DIRECTIONS FOR THIS TASK
Each line of the data below from the one holding "Business Development Solutions" to the one holding "Email (328, 2100)", inclusive, is to be reproduced exactly; no other line belongs in the answer.

Stored records:
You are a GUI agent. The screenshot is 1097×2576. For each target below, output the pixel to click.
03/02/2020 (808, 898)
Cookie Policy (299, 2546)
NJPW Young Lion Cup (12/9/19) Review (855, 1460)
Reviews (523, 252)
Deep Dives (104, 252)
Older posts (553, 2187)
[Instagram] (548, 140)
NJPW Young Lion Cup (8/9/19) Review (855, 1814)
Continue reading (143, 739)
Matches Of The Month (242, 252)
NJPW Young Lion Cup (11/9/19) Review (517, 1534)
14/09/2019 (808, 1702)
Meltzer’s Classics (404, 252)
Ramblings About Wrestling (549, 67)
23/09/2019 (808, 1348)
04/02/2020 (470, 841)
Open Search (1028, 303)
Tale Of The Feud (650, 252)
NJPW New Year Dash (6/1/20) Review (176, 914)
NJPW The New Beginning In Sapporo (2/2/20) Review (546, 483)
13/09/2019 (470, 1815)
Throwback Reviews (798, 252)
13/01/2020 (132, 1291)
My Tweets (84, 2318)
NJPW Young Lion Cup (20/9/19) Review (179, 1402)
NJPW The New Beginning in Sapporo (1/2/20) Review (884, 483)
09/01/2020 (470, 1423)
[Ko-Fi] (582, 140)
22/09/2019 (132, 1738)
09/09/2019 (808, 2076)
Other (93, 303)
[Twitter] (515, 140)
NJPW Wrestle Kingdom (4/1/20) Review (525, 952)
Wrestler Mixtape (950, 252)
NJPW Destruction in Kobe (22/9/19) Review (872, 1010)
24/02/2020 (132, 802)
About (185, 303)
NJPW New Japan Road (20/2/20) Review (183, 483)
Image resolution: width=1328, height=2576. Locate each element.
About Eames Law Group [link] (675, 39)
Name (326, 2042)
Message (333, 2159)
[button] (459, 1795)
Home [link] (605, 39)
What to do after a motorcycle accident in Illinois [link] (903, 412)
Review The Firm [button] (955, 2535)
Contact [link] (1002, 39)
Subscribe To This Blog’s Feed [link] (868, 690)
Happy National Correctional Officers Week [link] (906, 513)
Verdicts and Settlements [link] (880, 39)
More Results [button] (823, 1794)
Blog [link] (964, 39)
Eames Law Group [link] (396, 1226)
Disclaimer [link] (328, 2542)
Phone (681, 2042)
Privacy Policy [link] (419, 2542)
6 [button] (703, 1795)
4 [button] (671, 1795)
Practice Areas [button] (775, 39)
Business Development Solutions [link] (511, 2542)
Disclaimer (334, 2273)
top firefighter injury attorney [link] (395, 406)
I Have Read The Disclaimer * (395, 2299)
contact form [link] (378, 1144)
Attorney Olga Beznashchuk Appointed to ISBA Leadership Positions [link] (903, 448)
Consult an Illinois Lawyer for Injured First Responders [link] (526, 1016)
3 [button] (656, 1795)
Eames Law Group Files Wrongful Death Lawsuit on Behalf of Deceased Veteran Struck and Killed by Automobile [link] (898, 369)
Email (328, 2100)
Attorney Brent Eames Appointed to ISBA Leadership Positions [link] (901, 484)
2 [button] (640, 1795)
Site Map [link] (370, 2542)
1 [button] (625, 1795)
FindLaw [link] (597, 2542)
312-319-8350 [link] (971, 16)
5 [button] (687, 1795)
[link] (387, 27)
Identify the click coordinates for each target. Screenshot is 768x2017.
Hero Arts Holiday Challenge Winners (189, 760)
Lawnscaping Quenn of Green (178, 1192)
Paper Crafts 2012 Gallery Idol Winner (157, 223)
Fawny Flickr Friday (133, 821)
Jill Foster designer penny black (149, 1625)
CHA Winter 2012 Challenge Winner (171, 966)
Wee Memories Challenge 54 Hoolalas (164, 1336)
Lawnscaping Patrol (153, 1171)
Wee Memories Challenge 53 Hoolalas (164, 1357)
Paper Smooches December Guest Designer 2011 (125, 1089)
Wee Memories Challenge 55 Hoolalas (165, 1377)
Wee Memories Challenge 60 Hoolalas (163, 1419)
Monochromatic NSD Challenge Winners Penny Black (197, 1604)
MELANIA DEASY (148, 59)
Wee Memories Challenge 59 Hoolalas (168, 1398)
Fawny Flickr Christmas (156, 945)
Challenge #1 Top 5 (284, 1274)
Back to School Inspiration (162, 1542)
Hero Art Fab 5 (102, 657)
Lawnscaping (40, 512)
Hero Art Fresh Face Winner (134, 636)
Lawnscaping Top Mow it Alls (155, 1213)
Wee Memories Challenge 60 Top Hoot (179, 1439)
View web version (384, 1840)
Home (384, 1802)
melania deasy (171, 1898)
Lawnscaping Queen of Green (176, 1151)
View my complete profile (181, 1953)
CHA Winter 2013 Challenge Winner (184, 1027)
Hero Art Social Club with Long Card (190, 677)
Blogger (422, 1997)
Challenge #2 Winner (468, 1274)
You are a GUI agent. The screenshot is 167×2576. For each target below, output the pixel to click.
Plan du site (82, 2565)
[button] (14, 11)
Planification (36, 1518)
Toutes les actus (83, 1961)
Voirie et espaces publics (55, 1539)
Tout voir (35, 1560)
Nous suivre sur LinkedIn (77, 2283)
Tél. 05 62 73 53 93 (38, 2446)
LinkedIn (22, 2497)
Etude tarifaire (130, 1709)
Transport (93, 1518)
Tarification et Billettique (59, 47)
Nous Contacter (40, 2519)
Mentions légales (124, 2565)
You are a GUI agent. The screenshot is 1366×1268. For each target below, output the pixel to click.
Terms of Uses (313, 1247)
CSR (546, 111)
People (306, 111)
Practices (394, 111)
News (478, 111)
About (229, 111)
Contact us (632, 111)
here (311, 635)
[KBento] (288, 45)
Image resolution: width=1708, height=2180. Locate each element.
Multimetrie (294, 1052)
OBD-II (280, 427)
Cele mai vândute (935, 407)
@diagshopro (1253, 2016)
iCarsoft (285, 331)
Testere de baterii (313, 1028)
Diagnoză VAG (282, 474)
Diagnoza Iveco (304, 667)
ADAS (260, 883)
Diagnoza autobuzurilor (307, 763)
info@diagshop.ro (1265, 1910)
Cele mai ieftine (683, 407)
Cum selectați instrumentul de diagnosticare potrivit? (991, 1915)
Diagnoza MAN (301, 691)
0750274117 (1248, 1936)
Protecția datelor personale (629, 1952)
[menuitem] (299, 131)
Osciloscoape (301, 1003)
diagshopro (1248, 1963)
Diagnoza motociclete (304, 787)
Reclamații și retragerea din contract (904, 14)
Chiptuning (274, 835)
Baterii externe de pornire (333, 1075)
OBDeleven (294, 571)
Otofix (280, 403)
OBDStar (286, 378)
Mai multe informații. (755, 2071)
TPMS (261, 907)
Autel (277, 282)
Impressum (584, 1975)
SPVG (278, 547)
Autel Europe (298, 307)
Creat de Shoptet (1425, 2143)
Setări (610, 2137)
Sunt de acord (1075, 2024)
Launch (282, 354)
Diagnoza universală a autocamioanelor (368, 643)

TASK ANSWER
Business Development Solutions [link] (511, 2542)
Disclaimer (334, 2273)
top firefighter injury attorney [link] (395, 406)
I Have Read The Disclaimer * (395, 2299)
contact form [link] (378, 1144)
Attorney Olga Beznashchuk Appointed to ISBA Leadership Positions [link] (903, 448)
Consult an Illinois Lawyer for Injured First Responders [link] (526, 1016)
3 [button] (656, 1795)
Eames Law Group Files Wrongful Death Lawsuit on Behalf of Deceased Veteran Struck and Killed by Automobile [link] (898, 369)
Email (328, 2100)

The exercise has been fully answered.